Front panel switches - what did they do?
paulkoning at comcast.net
Wed May 25 08:50:36 CDT 2016
> On May 24, 2016, at 10:05 PM, Jon Elson <elson at pico-systems.com> wrote:
> On 05/24/2016 02:13 PM, Chuck Guzis wrote:
>> I seem to recall that reworking the 360/30 microprogramming was preferred by tinkerers over the 360/40 was primarily that CROS was easier to work with than TROS. I don't recall what the RCA Spectrolas used.
> And the 360/25 had all writeable control store. The control store was just the top 16 KB of main core memory! To change emulators, restore from a microprogram crash, etc. you loaded the emulator from a card deck!
The 360 model 44, with the emulation option, is somewhat similar. The base machine had a trimmed down instruction set, shades of microVAX: no decimal or string operations. So you could not run OS/360. Instead, you had to run PS/44 (or some such name).
Alternatively, you could get the emulation option. That added some extra memory and an emulation mode, where reserved instructions would trap to the emulator and get emulated there. So now you could run OS/360, and PL/I or COBOL applications (albeit quite slowly).

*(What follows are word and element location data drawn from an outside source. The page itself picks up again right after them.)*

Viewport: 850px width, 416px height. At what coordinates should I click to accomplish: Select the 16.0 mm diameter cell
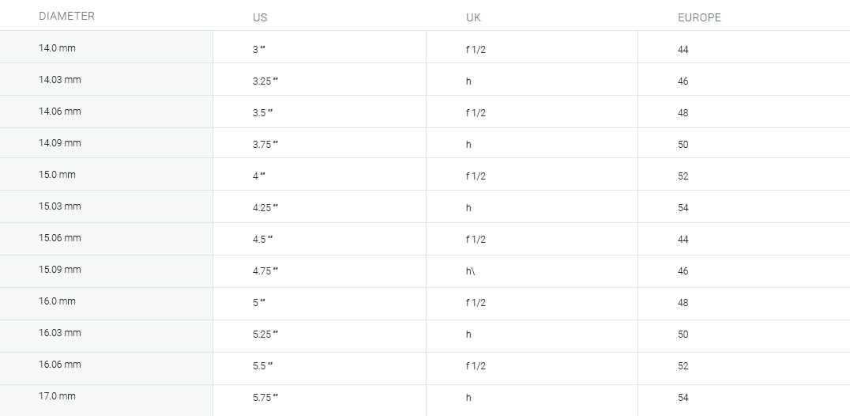(106, 304)
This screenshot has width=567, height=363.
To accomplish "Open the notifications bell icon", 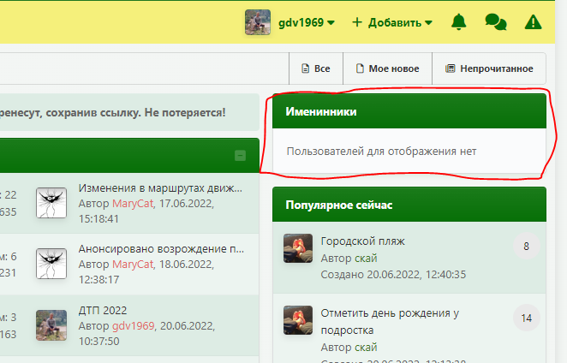I will click(x=458, y=22).
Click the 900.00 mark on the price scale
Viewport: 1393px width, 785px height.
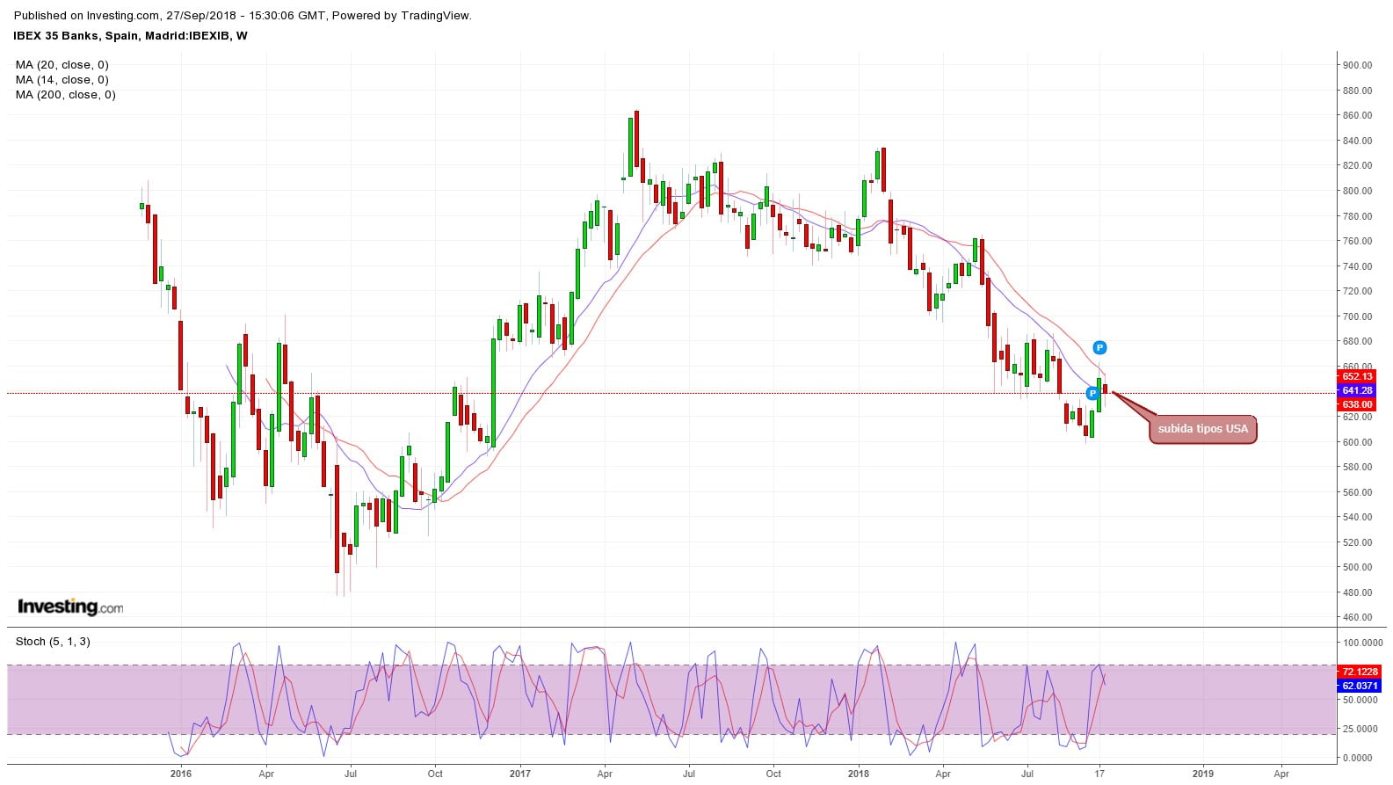coord(1357,65)
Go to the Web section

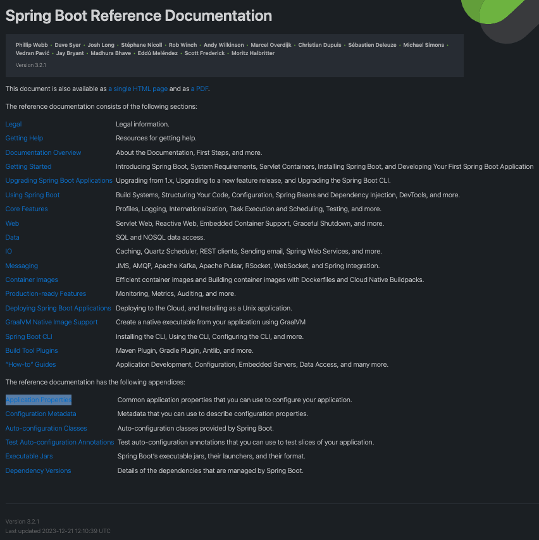click(x=12, y=223)
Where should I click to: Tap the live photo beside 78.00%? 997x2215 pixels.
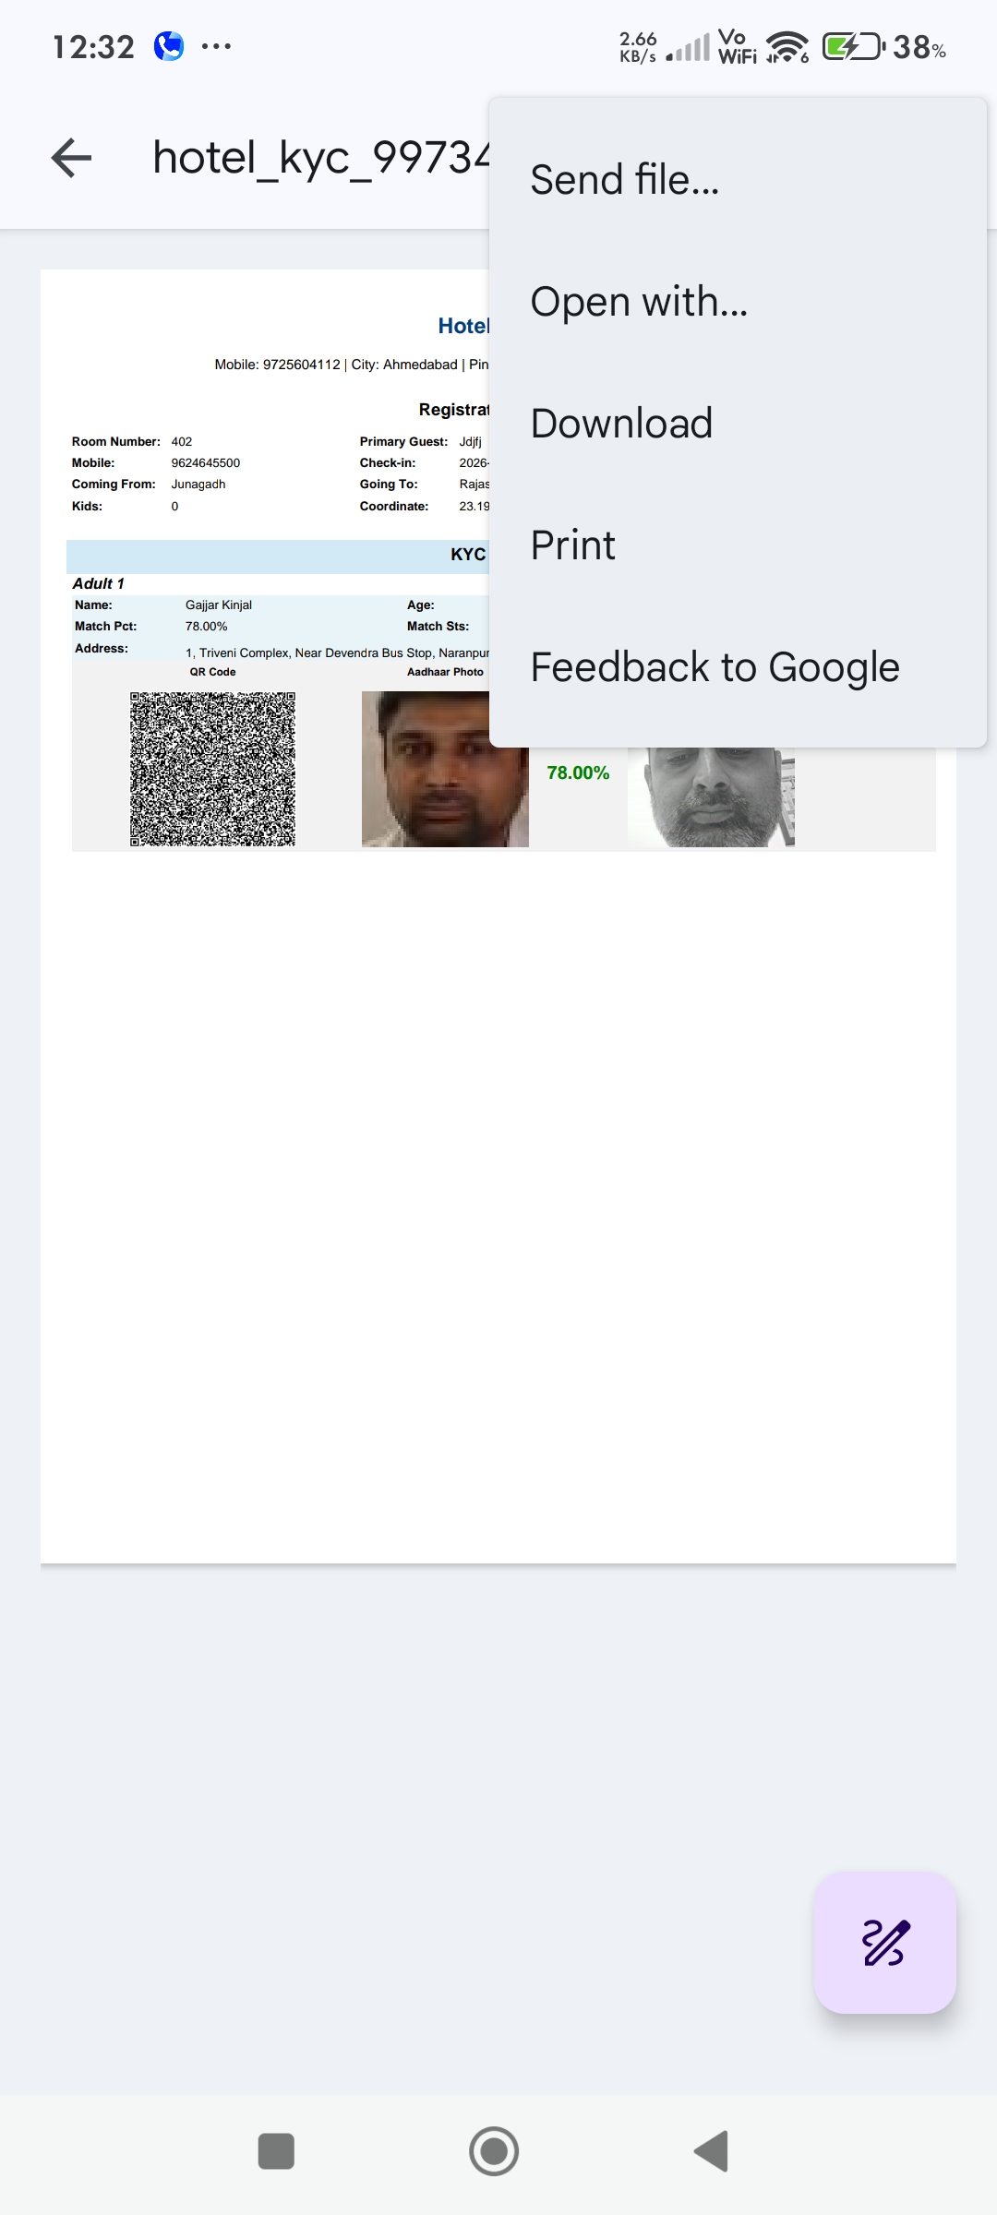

The emulator was loaded, on those rare occasions where the memory got wiped, using the "Emulator IPL" button, from a binary card deck. That deck was pretty slick: it was a channel program loop. No CPU code involved at all; the first card was a 4 (?) entry channel program that would read the remaining cards, which were a standard assembler output (object deck). Self modifying channel code: since each object card contained the address and length for its data, the channel program would pick up those two fields and drop them into the third channel command, which would transfer that number of bytes to that address.